▶ **Source data**:

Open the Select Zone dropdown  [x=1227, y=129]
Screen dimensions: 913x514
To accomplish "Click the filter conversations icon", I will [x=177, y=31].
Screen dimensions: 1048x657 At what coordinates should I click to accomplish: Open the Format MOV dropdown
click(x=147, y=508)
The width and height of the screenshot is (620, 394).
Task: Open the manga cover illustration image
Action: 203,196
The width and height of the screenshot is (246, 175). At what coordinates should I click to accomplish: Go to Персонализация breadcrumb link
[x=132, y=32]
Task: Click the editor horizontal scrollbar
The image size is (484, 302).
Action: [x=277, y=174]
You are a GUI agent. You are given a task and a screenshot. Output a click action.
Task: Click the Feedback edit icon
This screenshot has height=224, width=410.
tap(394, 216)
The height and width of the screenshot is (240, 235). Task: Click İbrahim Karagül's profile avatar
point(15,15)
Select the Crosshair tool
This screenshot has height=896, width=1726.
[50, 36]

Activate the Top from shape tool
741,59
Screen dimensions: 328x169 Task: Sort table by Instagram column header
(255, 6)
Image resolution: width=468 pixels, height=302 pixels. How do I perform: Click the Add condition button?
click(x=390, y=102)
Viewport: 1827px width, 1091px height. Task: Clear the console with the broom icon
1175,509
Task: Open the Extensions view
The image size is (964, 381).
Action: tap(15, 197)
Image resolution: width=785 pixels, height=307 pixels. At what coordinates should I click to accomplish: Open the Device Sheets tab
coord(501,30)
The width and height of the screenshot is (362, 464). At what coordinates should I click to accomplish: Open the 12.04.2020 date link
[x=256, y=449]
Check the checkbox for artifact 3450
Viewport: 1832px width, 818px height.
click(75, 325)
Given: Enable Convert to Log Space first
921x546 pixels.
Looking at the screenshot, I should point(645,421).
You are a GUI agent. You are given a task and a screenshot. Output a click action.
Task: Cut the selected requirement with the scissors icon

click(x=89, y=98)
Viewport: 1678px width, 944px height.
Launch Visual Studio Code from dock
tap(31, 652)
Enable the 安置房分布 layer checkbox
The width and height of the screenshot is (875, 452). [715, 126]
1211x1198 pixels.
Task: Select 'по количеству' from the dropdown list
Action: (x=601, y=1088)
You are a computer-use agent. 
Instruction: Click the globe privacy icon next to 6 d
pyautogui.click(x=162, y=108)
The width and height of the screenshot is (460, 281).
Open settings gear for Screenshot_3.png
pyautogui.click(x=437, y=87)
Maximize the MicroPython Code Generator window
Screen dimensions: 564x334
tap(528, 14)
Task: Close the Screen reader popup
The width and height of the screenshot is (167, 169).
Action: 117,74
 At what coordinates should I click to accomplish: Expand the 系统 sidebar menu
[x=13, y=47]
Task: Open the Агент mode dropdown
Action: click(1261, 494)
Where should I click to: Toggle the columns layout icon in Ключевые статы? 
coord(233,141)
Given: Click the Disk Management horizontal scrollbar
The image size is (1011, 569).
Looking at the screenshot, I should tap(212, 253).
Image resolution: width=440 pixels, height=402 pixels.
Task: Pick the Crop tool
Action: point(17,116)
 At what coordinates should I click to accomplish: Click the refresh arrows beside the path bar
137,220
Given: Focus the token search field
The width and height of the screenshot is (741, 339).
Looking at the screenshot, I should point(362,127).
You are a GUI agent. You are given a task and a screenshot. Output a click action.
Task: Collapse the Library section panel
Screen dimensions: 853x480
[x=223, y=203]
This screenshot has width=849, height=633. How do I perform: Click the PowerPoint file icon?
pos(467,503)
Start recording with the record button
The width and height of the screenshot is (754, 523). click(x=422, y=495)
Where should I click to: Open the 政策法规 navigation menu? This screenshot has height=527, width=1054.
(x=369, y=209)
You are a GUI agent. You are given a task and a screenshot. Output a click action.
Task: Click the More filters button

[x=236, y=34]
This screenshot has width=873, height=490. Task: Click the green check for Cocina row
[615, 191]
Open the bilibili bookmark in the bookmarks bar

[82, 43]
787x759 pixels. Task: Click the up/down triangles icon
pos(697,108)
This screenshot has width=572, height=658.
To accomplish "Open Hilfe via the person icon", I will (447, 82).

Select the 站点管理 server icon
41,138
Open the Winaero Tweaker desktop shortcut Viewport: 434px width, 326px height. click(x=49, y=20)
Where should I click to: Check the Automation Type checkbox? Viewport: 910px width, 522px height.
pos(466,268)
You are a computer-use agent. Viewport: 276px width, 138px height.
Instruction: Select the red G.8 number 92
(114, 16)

▶ **Given task**:
Edit all of the data above, changing every "Output a click action" to "Give the point to click" and leaving everything else as it is.

▶ **Reply to the exercise**:
Open the Select Zone dropdown  [x=1227, y=129]
Screen dimensions: 913x514
To accomplish "Click the filter conversations icon", I will [x=177, y=31].
Screen dimensions: 1048x657 At what coordinates should I click to accomplish: Open the Format MOV dropdown
click(x=147, y=508)
The width and height of the screenshot is (620, 394).
Task: Open the manga cover illustration image
Action: 203,196
The width and height of the screenshot is (246, 175). At what coordinates should I click to accomplish: Go to Персонализация breadcrumb link
[x=132, y=32]
Task: Click the editor horizontal scrollbar
The image size is (484, 302).
Action: [x=277, y=174]
You are a GUI agent. You are given a task and a screenshot. Give the point to click.
Task: Click the Feedback edit icon
This screenshot has height=224, width=410.
tap(394, 216)
The height and width of the screenshot is (240, 235). Task: Click İbrahim Karagül's profile avatar
point(15,15)
Select the Crosshair tool
This screenshot has height=896, width=1726.
[50, 36]

Activate the Top from shape tool
741,59
Screen dimensions: 328x169 Task: Sort table by Instagram column header
(255, 6)
Image resolution: width=468 pixels, height=302 pixels. How do I perform: Click the Add condition button?
click(x=390, y=102)
Viewport: 1827px width, 1091px height. Task: Clear the console with the broom icon
1175,509
Task: Open the Extensions view
The image size is (964, 381).
Action: tap(15, 197)
Image resolution: width=785 pixels, height=307 pixels. At what coordinates should I click to accomplish: Open the Device Sheets tab
coord(501,30)
The width and height of the screenshot is (362, 464). At what coordinates should I click to accomplish: Open the 12.04.2020 date link
[x=256, y=449]
Check the checkbox for artifact 3450
Viewport: 1832px width, 818px height.
click(75, 325)
Given: Enable Convert to Log Space first
921x546 pixels.
Looking at the screenshot, I should point(645,421).
You are a GUI agent. You are given a task and a screenshot. Give the point to click.
Task: Cut the selected requirement with the scissors icon

click(x=89, y=98)
Viewport: 1678px width, 944px height.
Launch Visual Studio Code from dock
tap(31, 652)
Enable the 安置房分布 layer checkbox
The width and height of the screenshot is (875, 452). [715, 126]
1211x1198 pixels.
Task: Select 'по количеству' from the dropdown list
Action: (x=601, y=1088)
You are a computer-use agent. 
Instruction: Click the globe privacy icon next to 6 d
pyautogui.click(x=162, y=108)
The width and height of the screenshot is (460, 281).
Open settings gear for Screenshot_3.png
pyautogui.click(x=437, y=87)
Maximize the MicroPython Code Generator window
Screen dimensions: 564x334
tap(528, 14)
Task: Close the Screen reader popup
The width and height of the screenshot is (167, 169).
Action: 117,74
 At what coordinates should I click to accomplish: Expand the 系统 sidebar menu
[x=13, y=47]
Task: Open the Агент mode dropdown
Action: click(1261, 494)
Where should I click to: Toggle the columns layout icon in Ключевые статы? 
coord(233,141)
Given: Click the Disk Management horizontal scrollbar
The image size is (1011, 569).
Looking at the screenshot, I should tap(212, 253).
Image resolution: width=440 pixels, height=402 pixels.
Task: Pick the Crop tool
Action: point(17,116)
 At what coordinates should I click to accomplish: Click the refresh arrows beside the path bar
137,220
Given: Focus the token search field
The width and height of the screenshot is (741, 339).
Looking at the screenshot, I should point(362,127).
You are a GUI agent. You are given a task and a screenshot. Give the point to click.
Task: Collapse the Library section panel
Screen dimensions: 853x480
[x=223, y=203]
This screenshot has width=849, height=633. How do I perform: Click the PowerPoint file icon?
pos(467,503)
Start recording with the record button
The width and height of the screenshot is (754, 523). click(x=422, y=495)
Where should I click to: Open the 政策法规 navigation menu? This screenshot has height=527, width=1054.
(x=369, y=209)
You are a GUI agent. You are given a task and a screenshot. Give the point to click.
Task: Click the More filters button

[x=236, y=34]
This screenshot has width=873, height=490. Task: Click the green check for Cocina row
[615, 191]
Open the bilibili bookmark in the bookmarks bar

[82, 43]
787x759 pixels. Task: Click the up/down triangles icon
pos(697,108)
This screenshot has width=572, height=658.
To accomplish "Open Hilfe via the person icon", I will (447, 82).

Select the 站点管理 server icon
41,138
Open the Winaero Tweaker desktop shortcut Viewport: 434px width, 326px height. click(x=49, y=20)
Where should I click to: Check the Automation Type checkbox? Viewport: 910px width, 522px height.
pos(466,268)
You are a computer-use agent. Viewport: 276px width, 138px height.
Instruction: Select the red G.8 number 92
(114, 16)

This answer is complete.